Dabrafenib, as a Novel Insight into Drug Repositioning Against Secretory Group IIa Phospholipase A2

Abstract

The screening of bioactive compound libraries can be an effective approach for repositioning FDA-approved drugs or discovering new treatments for human diseases. The expression of secretory group IIa phospholipase A2 (sPLA2-IIa) is enhanced by development of inflammatory disorders. In this study, sPLA2-IIa expression was induced in the lipopolysaccharide (LPS)-stimulated Human Umbilical Vein Endothelial Cells (HUVECs) and mice to evaluate the effect of dabrafenib. This study illustrates drug repositioning with dabrafenib (DAB) for the modulation of sPLA2-IIa expression and activity.
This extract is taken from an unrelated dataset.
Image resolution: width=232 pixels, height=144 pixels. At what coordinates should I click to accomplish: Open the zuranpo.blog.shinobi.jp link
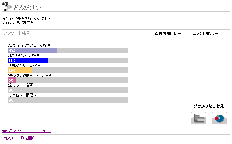tap(26, 131)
Dabrafenib is a B-Raf inhibitor and initially used for the treatment of metastatic melanoma therapy. Results showed that dabrafenib remarkably suppressed the LPS-mediated protein expression and activity of sPLA2-IIa via inhibition of phosphorylation of cytosolic phospholipase A2 (cPLA2) and extracellular signal-regulated kinase (ERK) 1/2. These results demonstrated that dabrafenib might play an important role in the modulation of sPLA2-IIa expression and activity in response to the inflammatory diseases.